The bug has been referenced in the following commit(s):

https://gitweb.gentoo.org/repo/gentoo.git/commit/?id=2fe9d88f75d60120efe21e4364c343c4b9e6f017

commit 2fe9d88f75d60120efe21e4364c343c4b9e6f017
Author:     Conrad Kostecki <conikost@gentoo.org>
AuthorDate: 2021-04-04 19:20:42 +0000
Commit:     Conrad Kostecki <conikost@gentoo.org>
CommitDate: 2021-04-04 19:20:51 +0000

    www-apache/mod_jk: drop old version 1.2.42
    
    Dropping old version, as it contains mulitple open security
    vulnerabilities.
    
    Bug: https://bugs.gentoo.org/780051
    Package-Manager: Portage-3.0.18, Repoman-3.0.3
    Signed-off-by: Conrad Kostecki <conikost@gentoo.org>

 www-apache/mod_jk/Manifest                    |   1 -
 www-apache/mod_jk/files/88_mod_jk.conf        | 165 --------------------------
 www-apache/mod_jk/files/jk-workers.properties |  36 ------
 www-apache/mod_jk/mod_jk-1.2.42.ebuild        |  60 ----------
 4 files changed, 262 deletions(-)

Comment 4 Conrad Kostecki gentoo-dev

2021-04-04 19:21:34 UTC

Since old version is dropped, we can wait the usable 30 days for stable.
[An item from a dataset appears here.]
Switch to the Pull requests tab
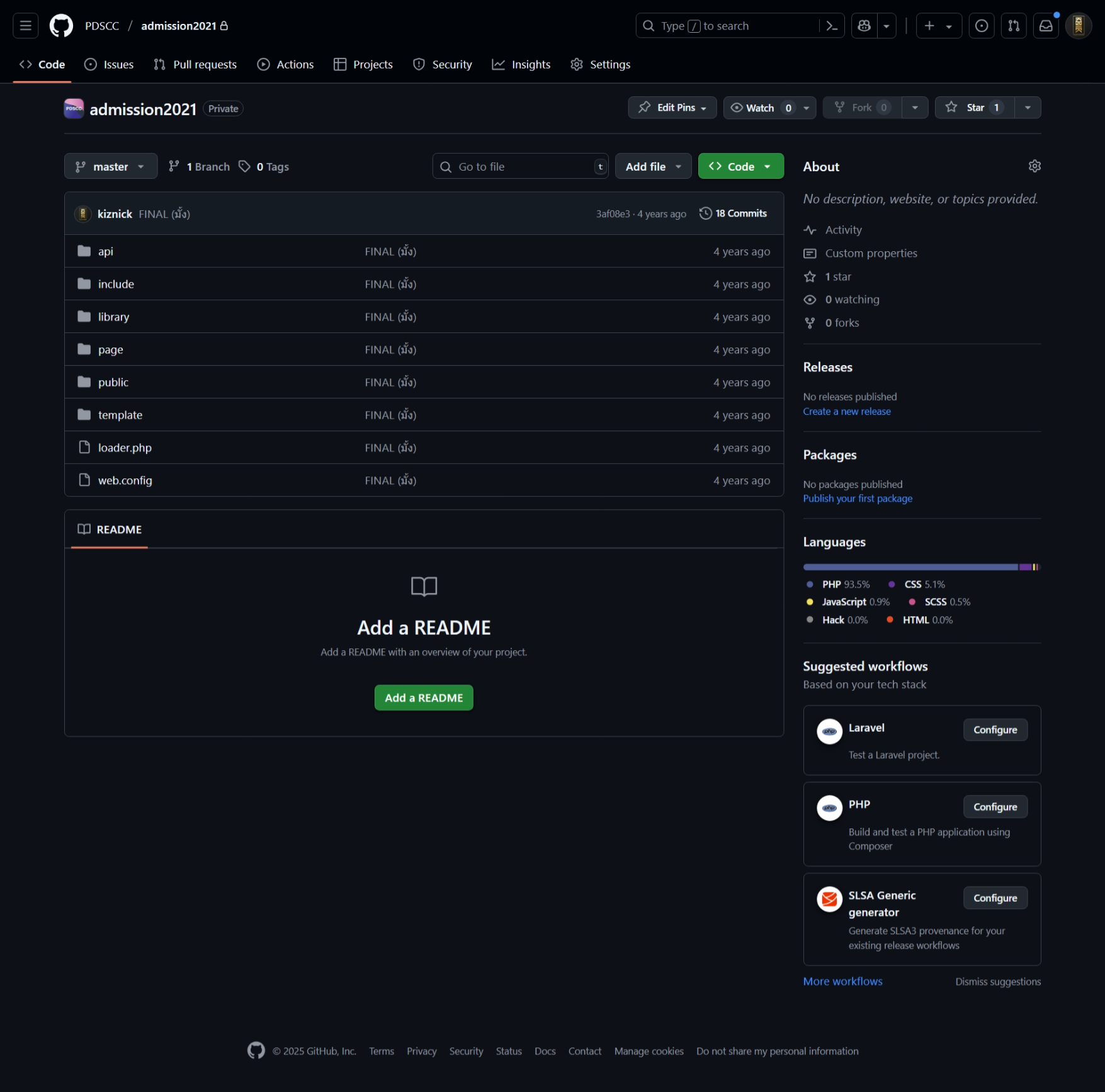 tap(195, 64)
Comment 5 Thomas Deutschmann (RETIRED) gentoo-dev

2021-04-05 19:02:07 UTC

x86 stable

Comment 6 Agostino Sarubbo gentoo-dev

2021-04-13 07:36:37 UTC

amd64 stable.

Maintainer(s), please cleanup.

Comment 7 Conrad Kostecki gentoo-dev

2021-04-13 08:46:07 UTC

Cleanup is done.

Comment 8 John Helmert III archtester

2021-04-13 12:57:58 UTC

Thanks!

Comment 9 NATTkA bot gentoo-dev

2021-07-29 17:23:21 UTC Comment hidden (obsolete)

Package list is empty or all packages have requested keywords.

Comment 10 NATTkA bot gentoo-dev

2021-07-29 17:31:42 UTC Comment hidden (obsolete)

Package list is empty or all packages have requested keywords.

Comment 11 NATTkA bot gentoo-dev

2021-07-29 17:39:38 UTC Comment hidden (obsolete)

Package list is empty or all packages have requested keywords.

Comment 12 NATTkA bot gentoo-dev

2021-07-29 17:47:49 UTC Comment hidden (obsolete)

Package list is empty or all packages have requested keywords.

Comment 13 NATTkA bot gentoo-dev

2021-07-29 18:03:45 UTC Comment hidden (obsolete)

Package list is empty or all packages have requested keywords.

Comment 14 NATTkA bot gentoo-dev

2021-07-29 18:12:03 UTC

Package list is empty or all packages have requested keywords.